И надо сказать сразу:
Командир корабля не кинозвезда, ему вовсе не обязательно обладать блестящей, из ряда вон выходящей внешностью, античной фигурой или феерической выразительностью глаз.
Командир корабля не оратор. И даже самый выдающийся из командиров может не отличаться особой бойкостью речи или бархатными переливами хорошо поставленного голоса и тем, что принято называть «уменьем держать в руках аудиторию».
Командир корабля сравнительно редко бывает на людях, поэтому пусть не введет никого в заблужденье внешняя скованность или даже застенчивость человека, совершившего, быть может, много выдающихся подвигов в воздухе. Земля и небо — разные стихии.
Итак, решено: прежде всего я расскажу о командире корабля.
Мы познакомились в главном московском аэропорту, во Внукове. Было жарко, солнечно, небо дрожало от нескончаемого моторного рева.
Сначала Василий Иванович Тонушкин привлек мое внимание внешностью: очень крупный, очень загорелый, очень спокойный. Улыбался он редко, как-то осторожно, своим, видимо, далеко запрятанным мыслям. Завязывать разговор не спешил. Но глаз не прятал.
«Если вы хотите о чем-нибудь спросить, пожалуйста.
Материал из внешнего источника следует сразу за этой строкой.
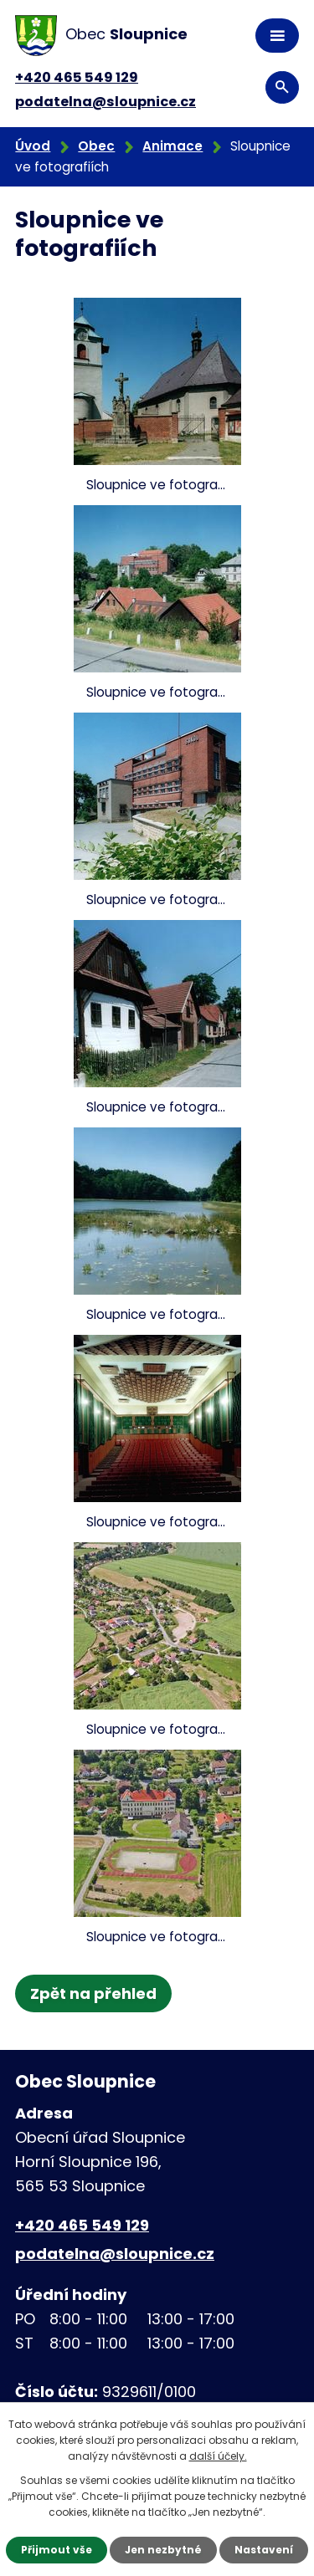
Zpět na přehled (93, 1993)
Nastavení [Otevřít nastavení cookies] (263, 2550)
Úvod (32, 146)
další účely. (218, 2456)
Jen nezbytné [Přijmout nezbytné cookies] (163, 2550)
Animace (172, 146)
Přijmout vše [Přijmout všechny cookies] (56, 2550)
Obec (96, 146)
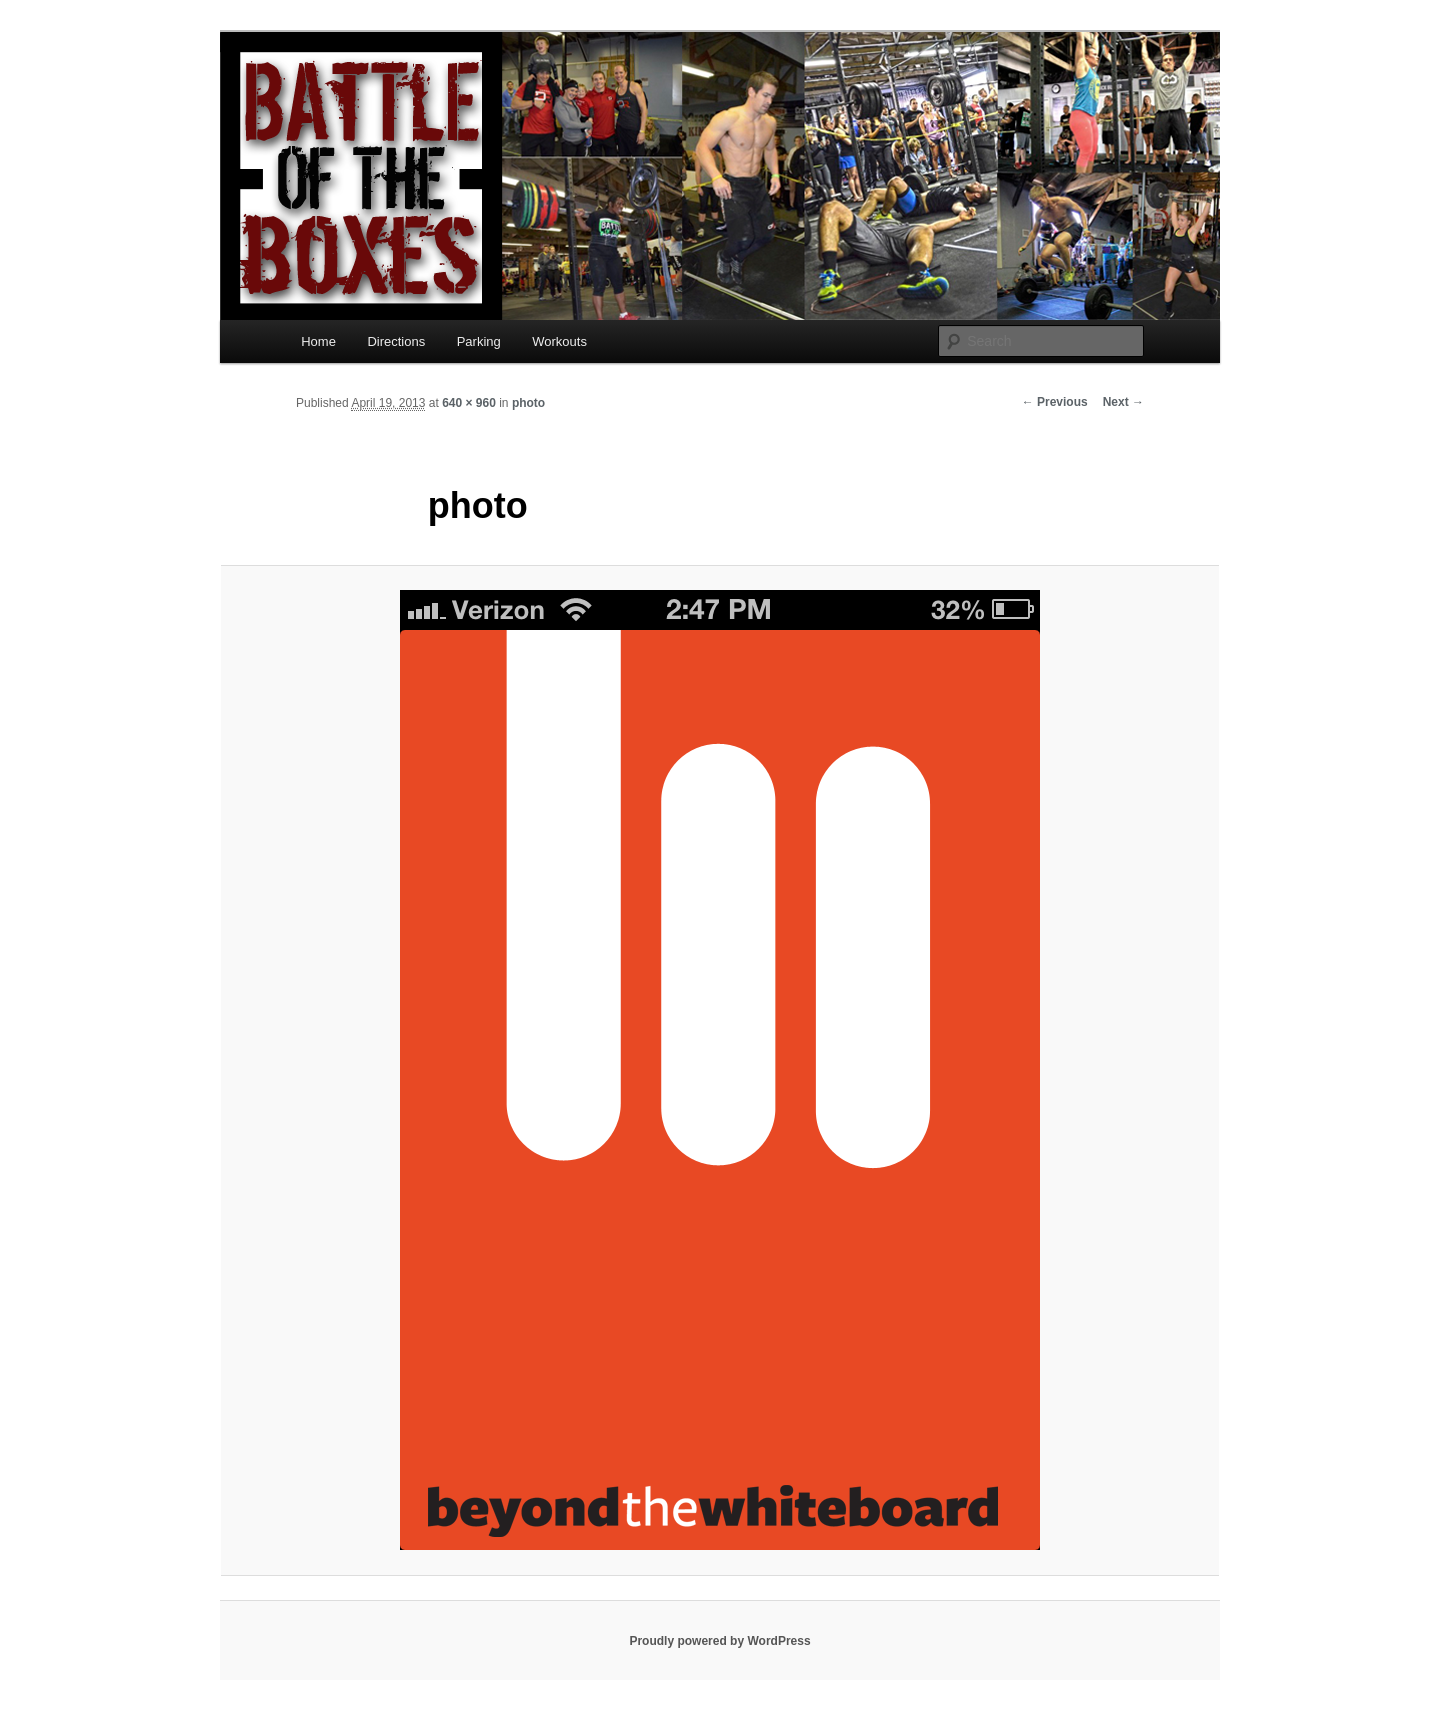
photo (528, 403)
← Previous (1055, 402)
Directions (396, 341)
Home (318, 341)
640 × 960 (469, 403)
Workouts (559, 341)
А у меня вопросов нет», — вот такое было у него выражение лица.
— Простите, вы летаете на ТУ-114? — спросил я.
— Теперь да, на ТУ-114.
«Теперь» было поставлено под ударение. И это показалось существенным. Теперь означало: «Я не сразу стал таким, каким вы меня видите».
— А вы не расскажете мне, как сделались командиром корабля?
— Могу, — сказал Василий Иванович, — только ничего особенного вы не услышите. Как все. Постепенно.
На этот раз под ударение было поставлено «постепенно»…
Прошло немало времени, прежде чем мы нашли «общий язык».
Странно и знаменательно — сближению помогла одна случайная фраза. Доведенный почти до отчаяния сдержанностью Василия Ивановича, его непременным желанием оставаться в тени, я сказал как-то:
— Послушайте, черт вас возьми, меня интересует не ваша биография, не ваши выдающиеся таланты и даже не ваш характер, я хочу, я должен рассказать ребятам, тем, кто придет нам на смену, как складываются, формируются, вырастают командиры кораблей. Это нужно?
— Нужно, — сказал Тонушкин.
— Вот вы мне и помогите. Без вас я не справлюсь.
Он долго молчал. Потом согласился:
— Хорошо. Попробую.
Иногда пишут примерно так: «Когда высоко в небе пронеслась удивительная стальная птица, сердце его сжалось в волнении… Он долго смотрел вслед исчезнувшему самолету и остро завидовал незнакомому летчику…» Ну, а дальше идет повествование о мальчишеской мечте, медленно обрастающей перьями. В книгах так случается. В жизни — нет.
В жизни все бывает куда сложнее.
Мальчишкой Василий Иванович Тонушкин попал на авиационный завод. Не по велению сердца, не по призыву беспокойной мечты, а потому что тогда была война и взрослые мужчины вынуждены были уходить на фронт, оставляя свою трудную работу подросткам.
На авиационный завод Василия Тонушкина привело стечение обстоятельств.
На летно-испытательную станцию — соображения начальника отдела кадров.
И работать ему пришлось слесарем-оружейником.
Авиационные пушки тяжелы для мальчишеских плеч, но была война, и жаловаться не приходилось: он таскал пушки. И еще он регулировал орудийные лафеты, подгонял снарядные ящики, ровнял ленты.
Самолеты он видел каждый день. И пожалуй, первое чувство, которое у него вызвали крылатые машины, было удивление.
Сколько же всего убрано, набито, переплетено в теле машины: желтые трубопроводы, коричневые, голубые — бензин, масло, кислород; жгуты электропроводки; навигационные приборы, и пилотажные приборы, и радиоаппаратура, и, конечно, оружие.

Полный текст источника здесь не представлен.